Comments and Suggestions for Authors

This comprehensive review synthesizes recent findings regarding the pivotal role of the replication machinery, with particular emphasis on the MCM helicase, in epigenetic inheritance. The article discusses how these molecular components contribute to the maintenance and transmission of epigenetic information across generations. Additionally, the review explores emerging research directions and potential future avenues in this field, highlighting key questions and opportunities for further investigation. By integrating both current insights and prospective considerations, this review aims to provide a holistic understanding of the dynamic interplay between replication machinery and epigenetic phenomena, paving the way for future advancements in our knowledge and applications.

This version summarizes the current understanding but I would recommend to add a forward-looking perspective on future research directions, enhancing the depth and relevance of the review article.

Comments on the Quality of English Language

It is fine.

Author Response

This version summarizes the current understanding but I would recommend to add a forward-looking perspective on future research directions, enhancing the depth and relevance of the review article.

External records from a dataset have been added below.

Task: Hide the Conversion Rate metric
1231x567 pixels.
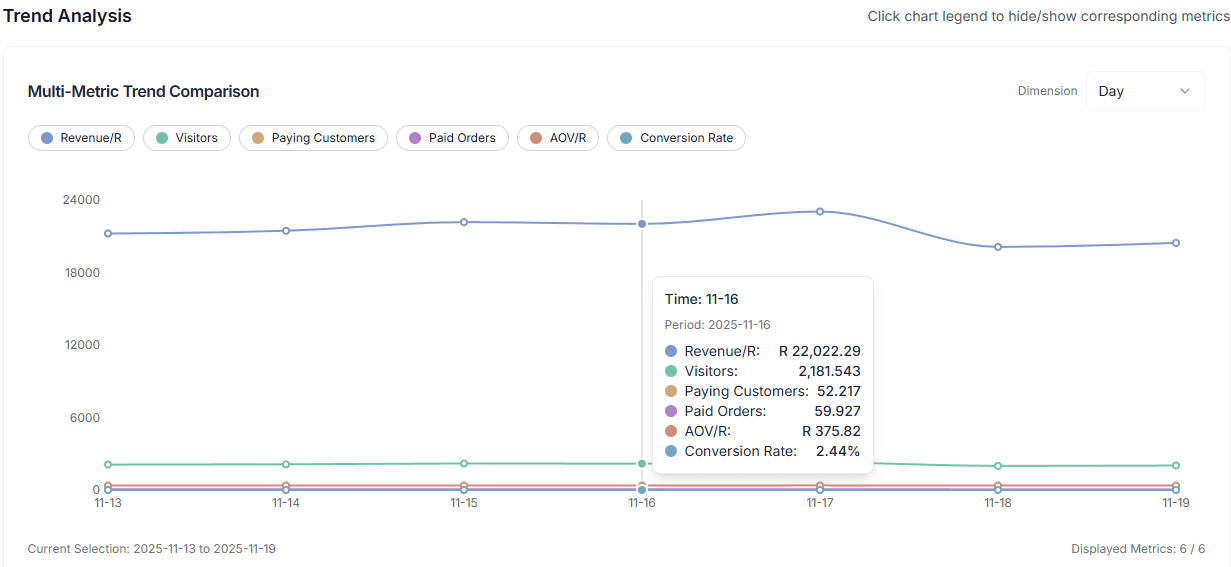Action: tap(676, 138)
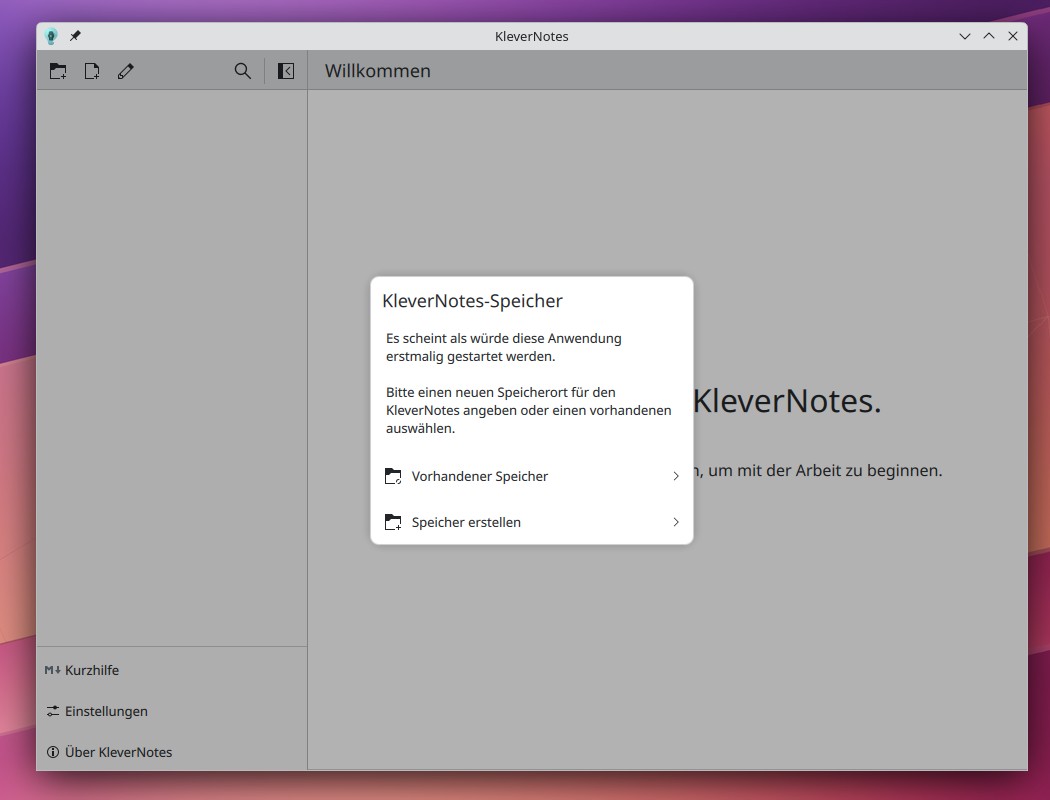The image size is (1050, 800).
Task: Open the Kurzhilfe cheat sheet entry
Action: 92,670
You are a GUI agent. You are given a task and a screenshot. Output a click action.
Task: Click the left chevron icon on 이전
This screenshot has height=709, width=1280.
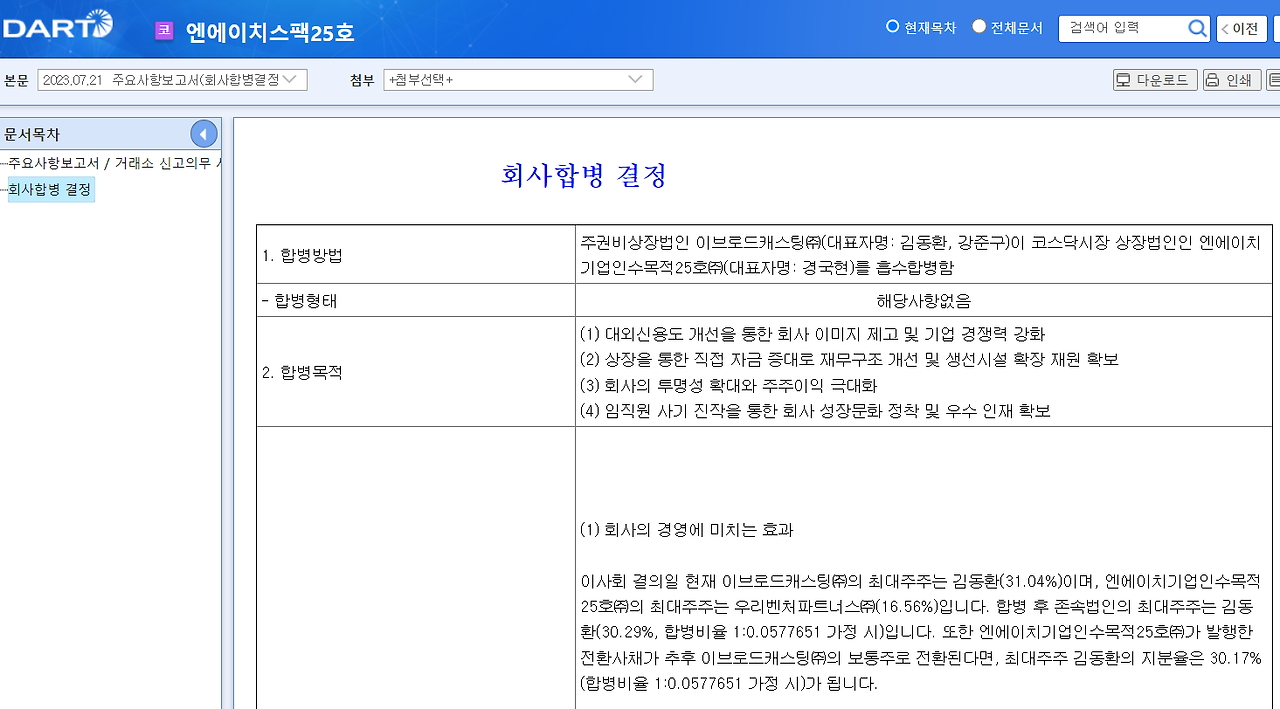1227,28
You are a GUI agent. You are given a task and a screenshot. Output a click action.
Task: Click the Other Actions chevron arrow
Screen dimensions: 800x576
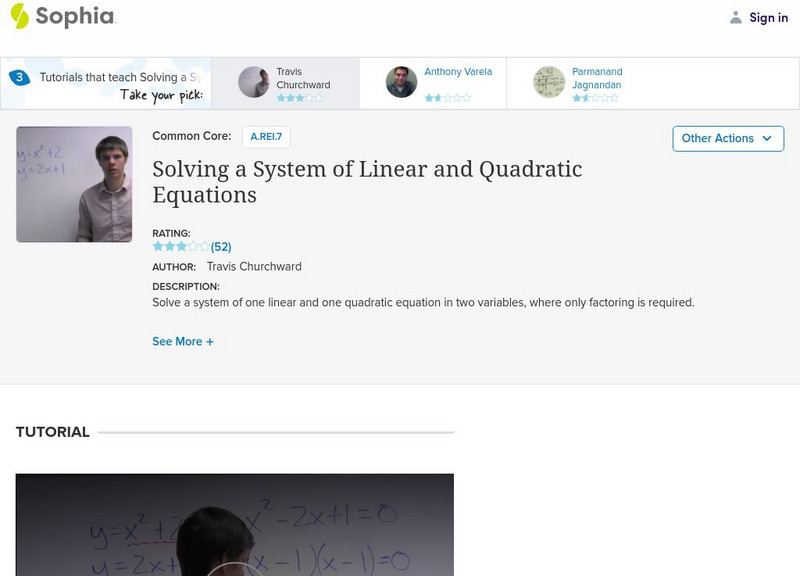click(x=767, y=138)
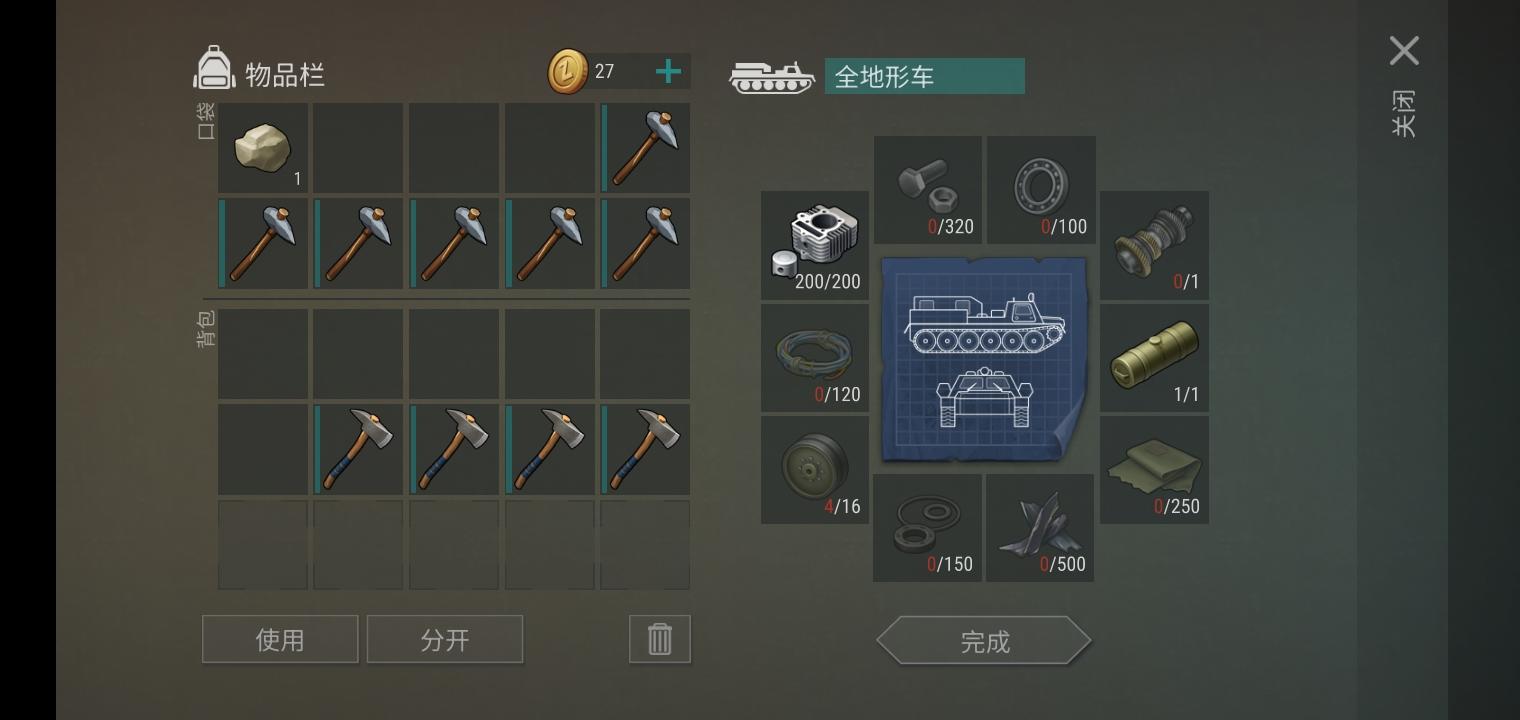Viewport: 1520px width, 720px height.
Task: Click the 完成 finish button
Action: point(984,641)
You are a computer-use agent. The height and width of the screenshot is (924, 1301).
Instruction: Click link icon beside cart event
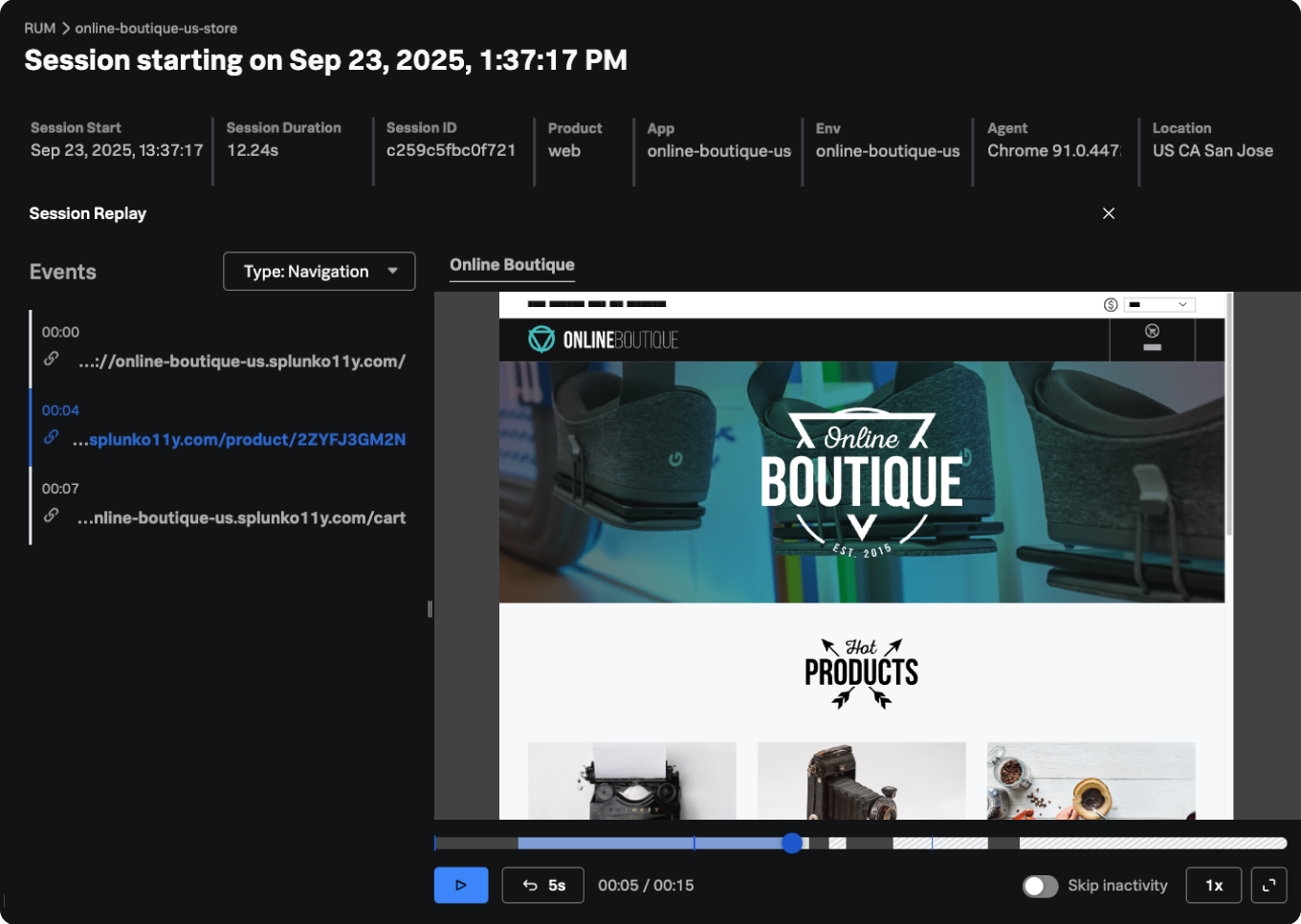(x=52, y=516)
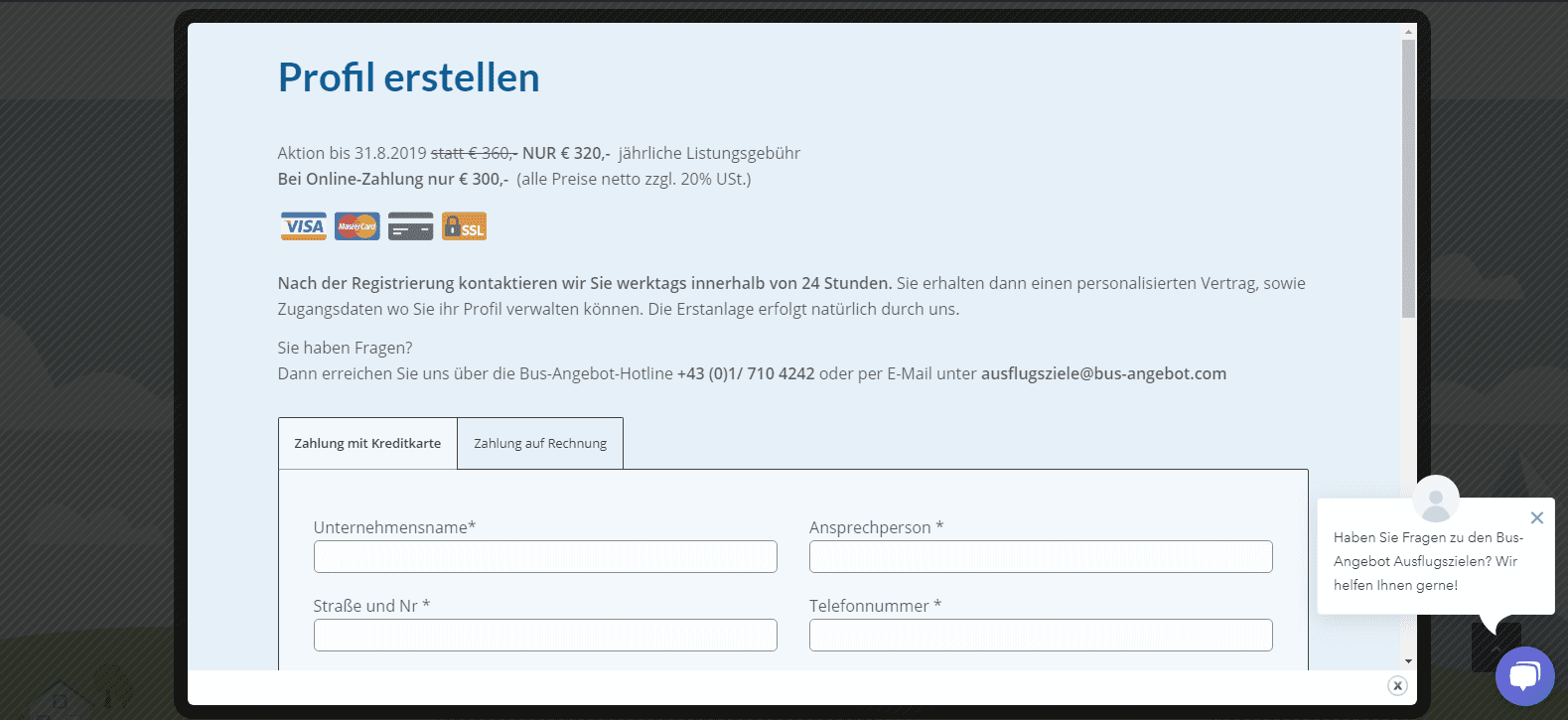Open the chat message "Haben Sie Fragen"
Image resolution: width=1568 pixels, height=720 pixels.
[1427, 561]
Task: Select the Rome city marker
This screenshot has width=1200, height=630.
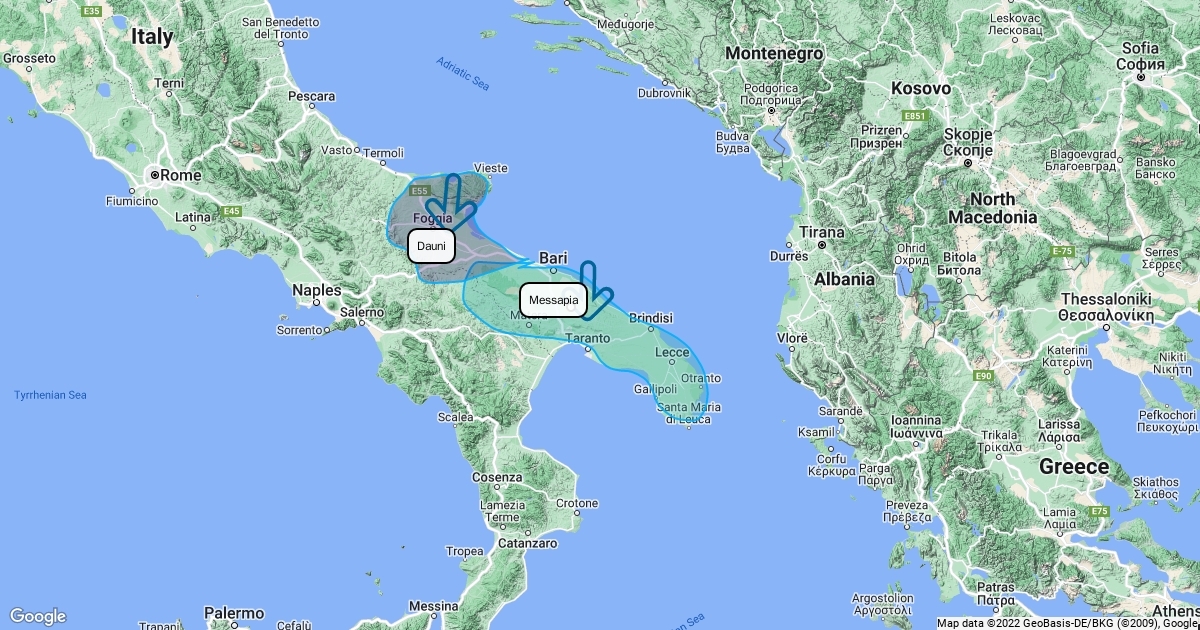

Response: Thank you for your suggestion. I have a short perspective on the future directions in the conclusion parts:”Until now, all known regulators of parental H3-H4 transfer are replisome components, including Mcm2. Whether other metabolic pathways are also involved in this regulation remains to be explored. Additionally, it should be clarified whether the parental H3-H4 and H2A-H2B can be co-transferred during DNA replication, especially in light of the discovery of the hexamer structure of (H3-H4)2-(H2A-H2B). Another important issue is the transcription-replication conflict. It is essential to investigate whether RNA transcription affects chromatin replication, including the recycling of parental H3-H4”.

Reviewer 3 Report

Comments and Suggestions for Authors

Recycling parental histones is a crucial step in chromosome replication and is essential for epigenetic inheritance. Parental histones H2A/H2B and H3/H4 are recycled through different mechanisms. In this review, Jia and Yu focus on the recycling of the parental histone H3-H4 tetramer and summarize recent knowledge of the recycling pathway for both the leading and lagging strands at the replication fork. They highlight the role of MCM helicase subunit Mcm2 and its interaction partners in epigenetic inheritance. Disruption of these histone chaperones' functions leads to changes in chromatin structure and gene expression patterns, higher levels of cell-free histones, and defects in cellular differentiation and embryonic development. This underscores the physiological significance of these parental histone transfer pathways in maintaining epigenomic stability. The review is well-organized and provides essential background knowledge of eSPAN, a method used for the genome-wide analysis of replication-coupled distribution of parental histones on leading and lagging strands. Recently published papers on related topics are referenced and discussed. This review is ready for publication in its current form and will provide the field with an up-to-date resource.

Author Response

Response: Thank you for your recommendations.